The Curious Case of the Translating Mystery Writer
The Curious Case of the Translating Mystery Writer
I’m a translator. I turn Japanese women’s tales of romance, resistance, and even some of their gory murder mysteries into English prose. Funny, I don’t remember when exactly I decided to write a mystery novel of my own. What surprised me most about the process was its uncanny similarity to translating.
Who knows though? Perhaps that had been my plan all along, back when I was a girl in North Carolina reading Trixie Belden by flashlight or snooping through abandoned houses like Nancy Drew. If you can see it you can dream it, they say. And I dreamed it. Just like my favorite Japanese mystery authors did.
The dream grew a bit clearer after my older sister introduced me to Sujata Massey’s mystery series set in Japan. Both my sister and I had been born in Japan and gravitated to anything that celebrated our background. Massey’s main character was a Japanese American antiques dealer and amateur sleuth whose curios always seemed to entice murder. As an academic, I was attracted to the way Massey spun her stories against the backdrop of Tokyo, chasing killers even as she subtly educated her readers about Japanese culture.

......

▸ Goal 1: In the essay about the translating mystery writer, where did the writer grow up as a girl?
▸ Goal 2: Please list every kind of Japanese women's tale that the essay about the translating mystery writer says the writer translates.
▸ Goal 3: Translate this sentence from the essay about the translating mystery writer into Spanish: "If you can see it you can dream it, they say."

▸ Dataset extract:
......

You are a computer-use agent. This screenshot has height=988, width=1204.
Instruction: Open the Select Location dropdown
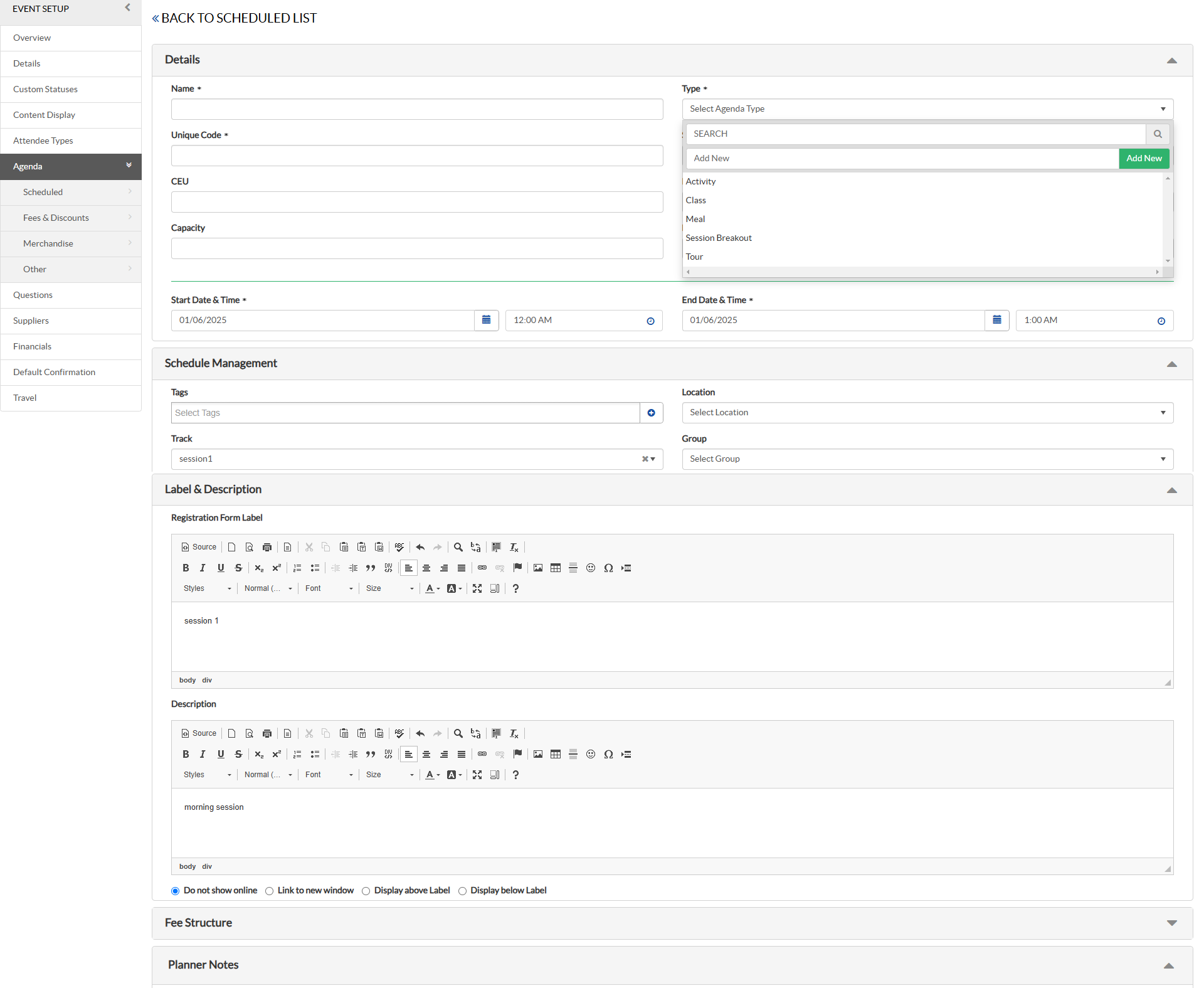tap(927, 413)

......

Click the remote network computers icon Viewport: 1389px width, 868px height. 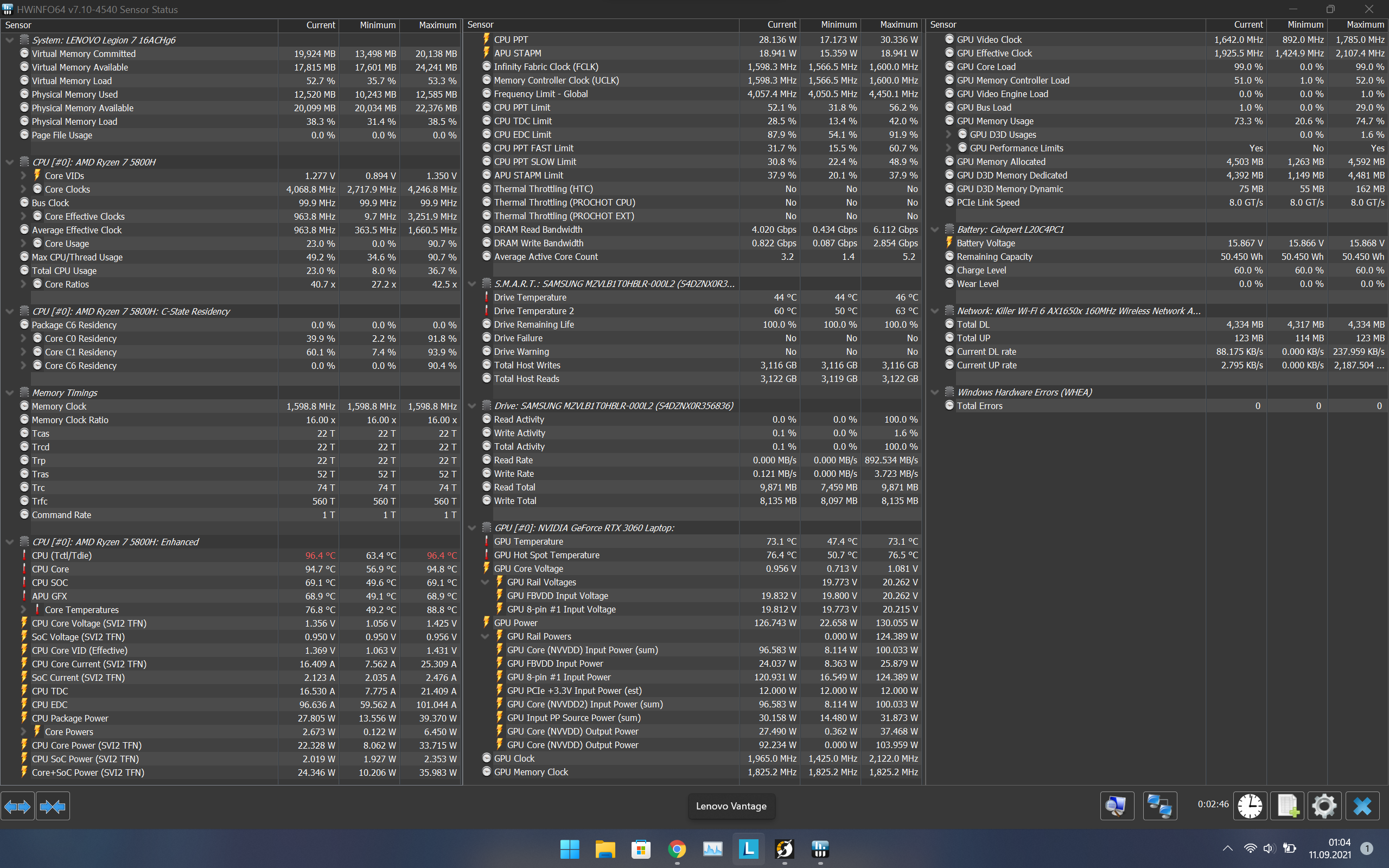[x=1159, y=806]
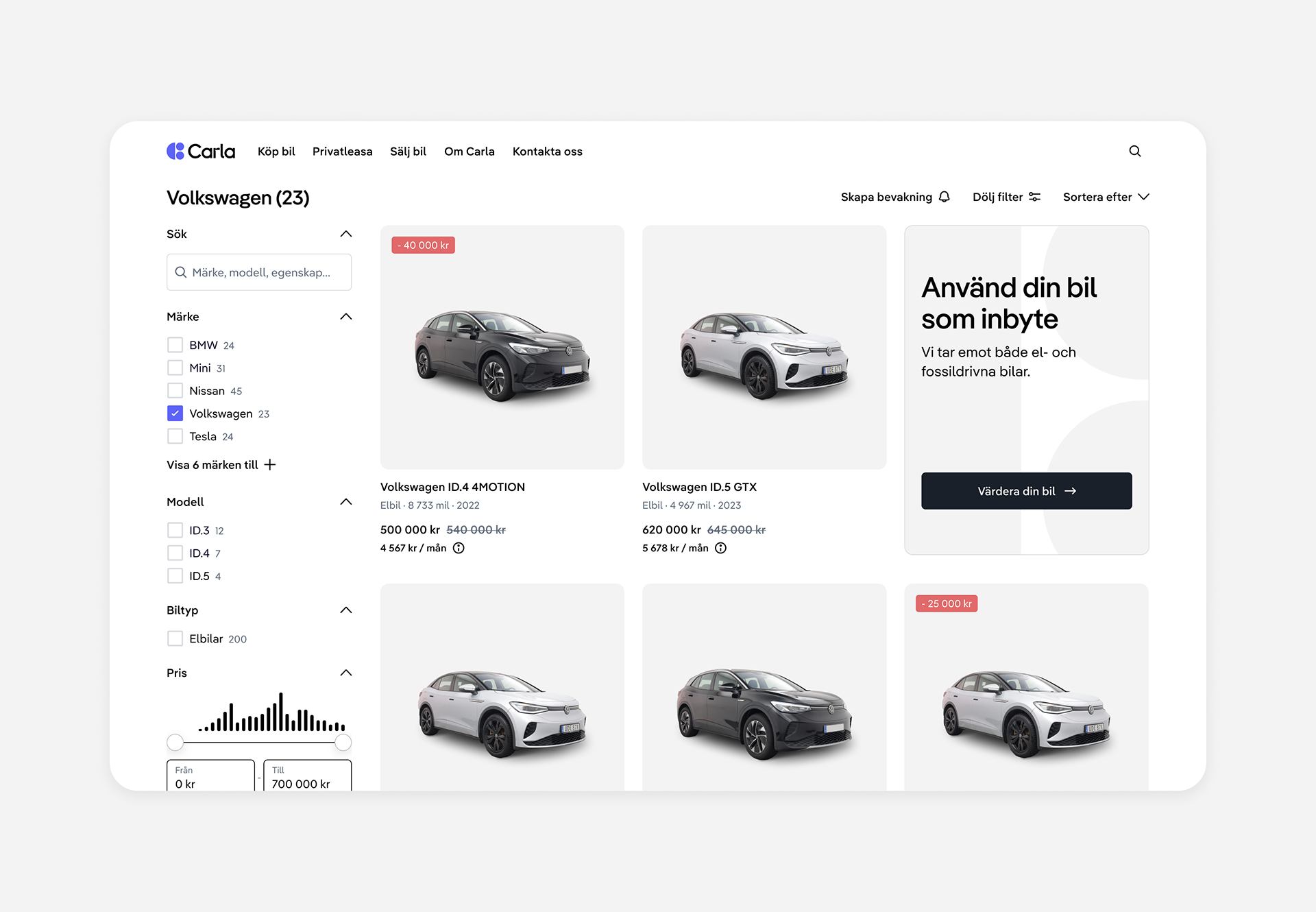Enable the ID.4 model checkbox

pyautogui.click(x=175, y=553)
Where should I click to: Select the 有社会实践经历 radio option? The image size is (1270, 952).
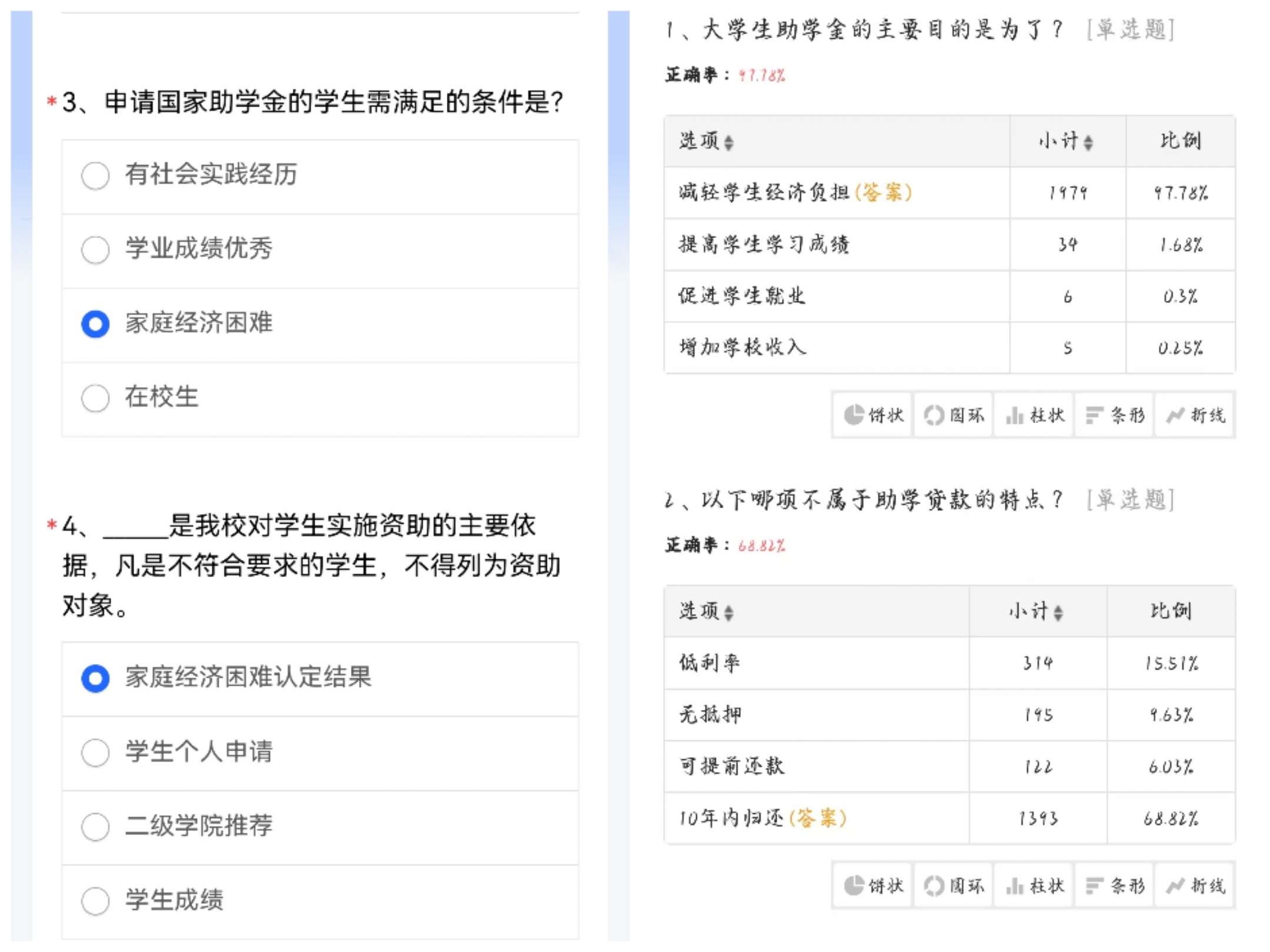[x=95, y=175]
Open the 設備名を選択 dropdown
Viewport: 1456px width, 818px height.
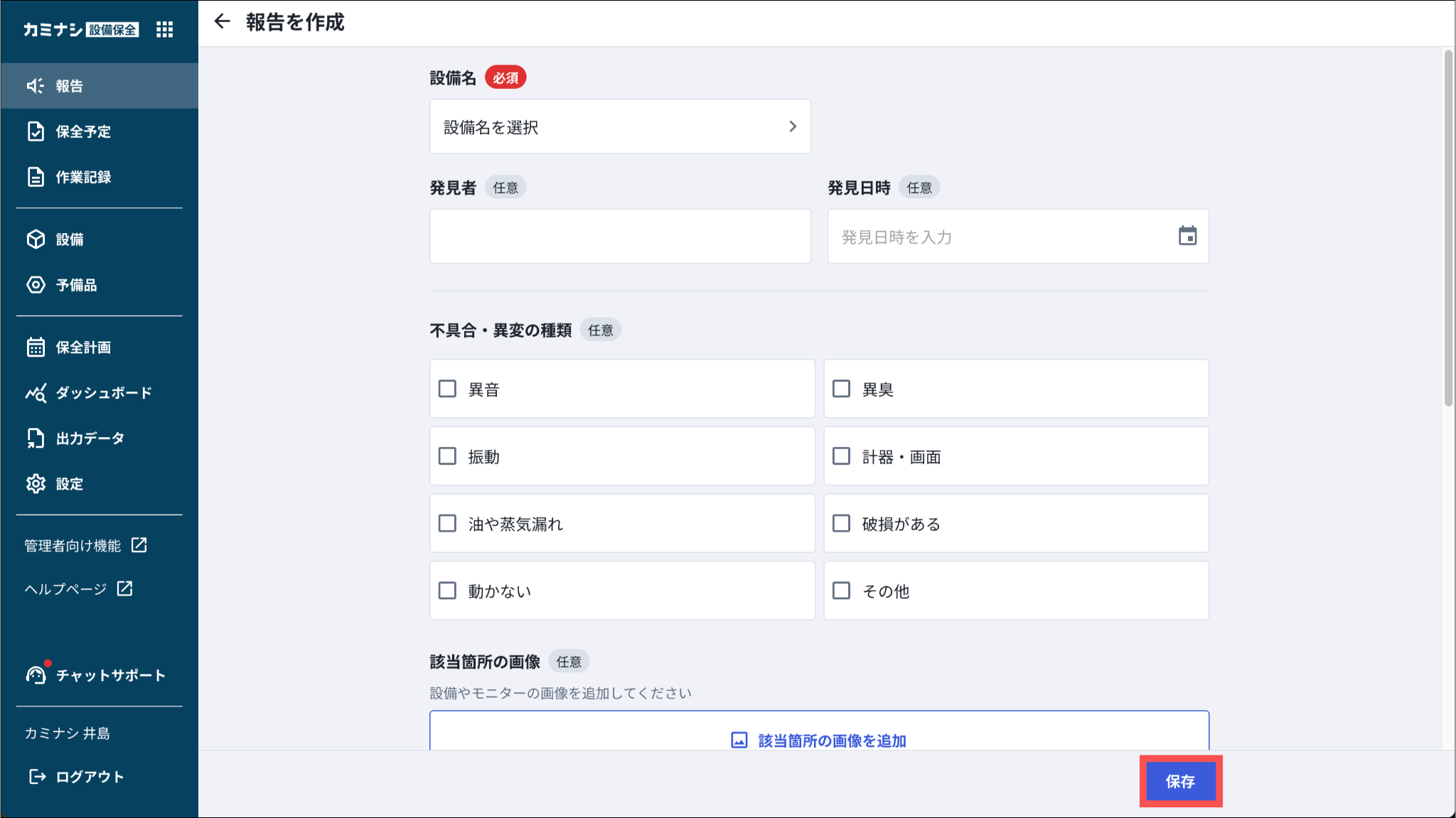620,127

......

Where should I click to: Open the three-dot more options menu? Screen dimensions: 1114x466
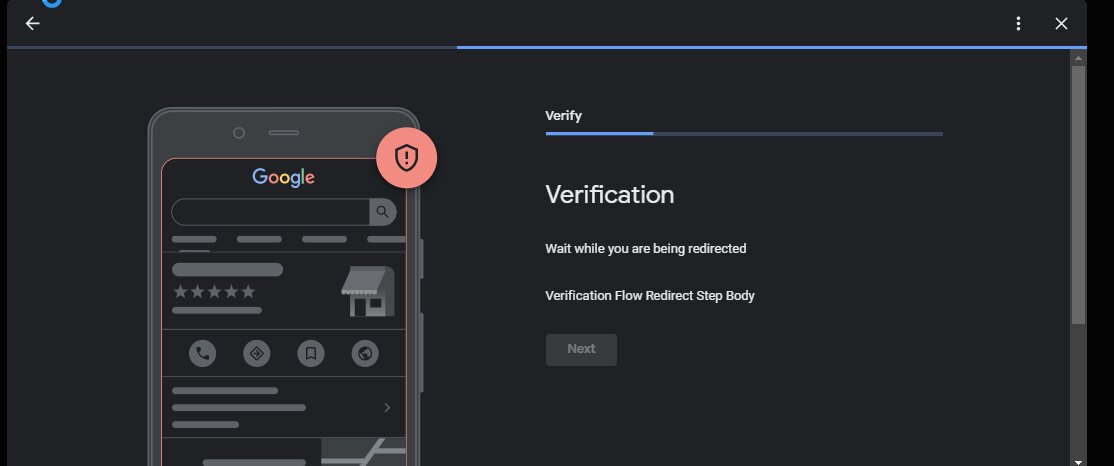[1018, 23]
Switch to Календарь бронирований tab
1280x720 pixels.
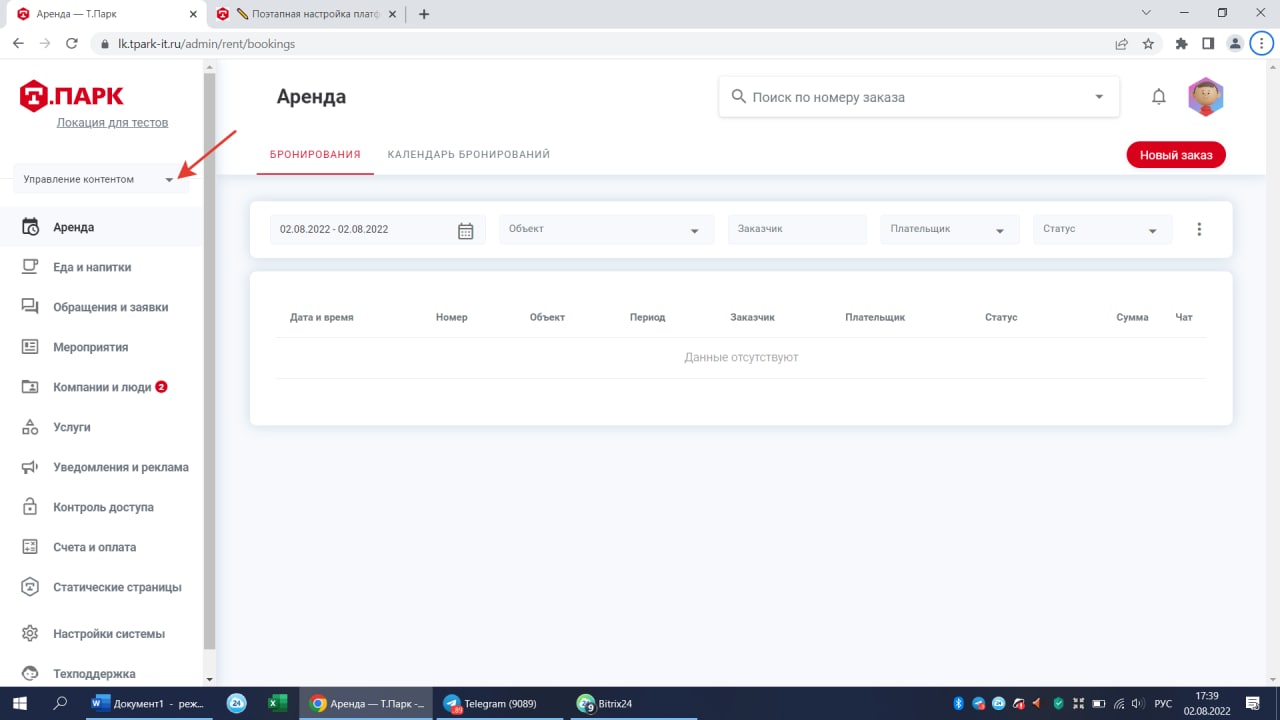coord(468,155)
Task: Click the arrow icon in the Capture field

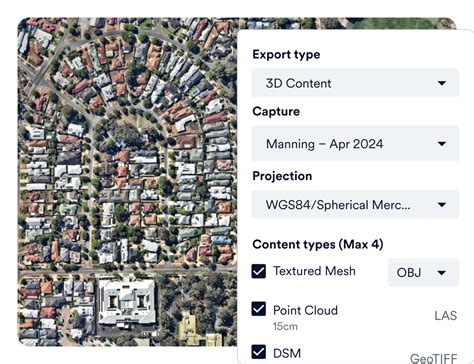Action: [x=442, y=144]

......

▸ Full response 1: North Carolina.

▸ Full response 2:
- Romance
- Resistance
- Gory murder mysteries

▸ Full response 3: Si puedes verlo, puedes soñarlo, dicen.